I don't see this as a problem at all (why create one when there's none to be found:):
Move message into Spam: it's a spam that should be reclassified.
Move message out of Spam: it's a ham that should be reclassified.
Don't really care where the mail comes from or where it is moved. This is the beauty of it all, count the key or mouse clicks, can't be less than this:)
Using the expire plugin, the Spam folder will be emptied auto- matically in due time (typically 30 days maybe) without user intervention.
All close to zero maintenance for sysadmin as well as end-user.
Well, by now I dont have much, but I really would like to know how to find the filename of a message being copied from a folder to another.
No such luck (I think): to my understanding (with the help of Johannes in previous reply in this thread), you'd have to create a temporary file with the mail message using tmpnam() + mail_get_stream() or similar, and then do your thing.
I'm aiming towards that exact functionality: I want to be able to do training using "pristine" source (so I'll need the whole message), and keep the previous functionality using signatures. We'll see how it goes.
Good Luck and thanks for your input /Lars
Lars Stavholm escreveu:
Let's try to keep this on the list, shall we.

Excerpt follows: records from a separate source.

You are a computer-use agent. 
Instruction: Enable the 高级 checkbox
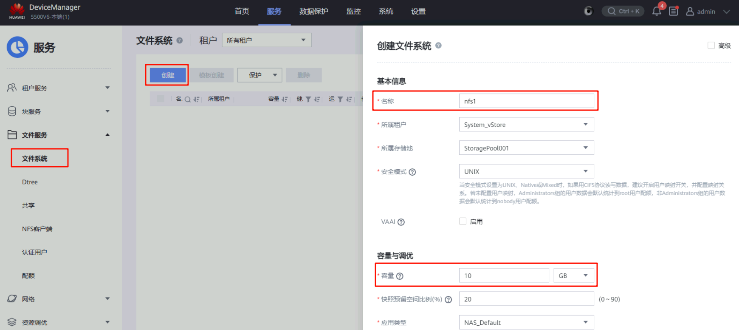pyautogui.click(x=711, y=46)
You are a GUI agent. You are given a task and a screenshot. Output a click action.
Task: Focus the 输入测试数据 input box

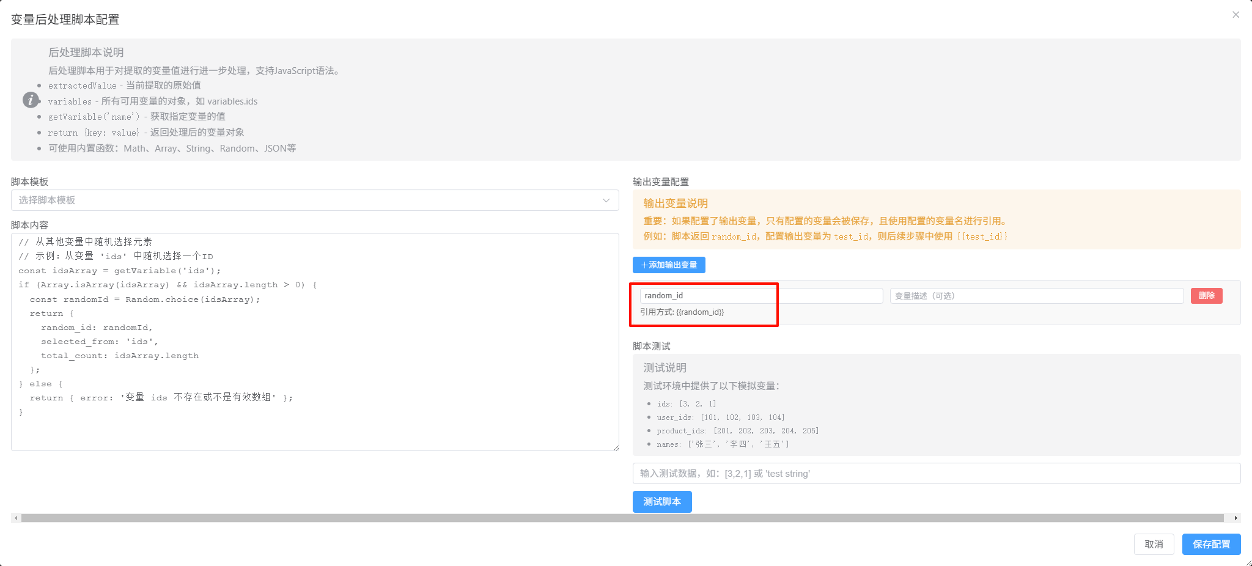coord(935,474)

Sorry, my TB dont like the reply-to header.
Have a look at Johannes Berg's reply above: the Maildir format would have a file for each mail message, other formats would not.
Well, some plugins only works with Maildir, mine will be another one of those.
My idea is based on the following: Q: Scalability: And if a user moves 400 messages to Spam folder at once? A: Well, its not a problem to write 400 lines into a file, then the external program will control how much resources dspam can use to classify all those messages.
Sounds OK, not really a problem.
Thats the question, this is not a problem if you right it to a file, but if you decide to classify the message instantly it will become a problem. The base idea of dpam_plugin (at least what I have read from the wiki page) is to classify messages at night with a cron job, but it might be a problem (my mail server is realy busy at night, spammers love to work late).
Q: Why not a FIFO: A: In case of a crash I need to classify all messages anyway, so, a FIFO is not a good idea here. (I think so)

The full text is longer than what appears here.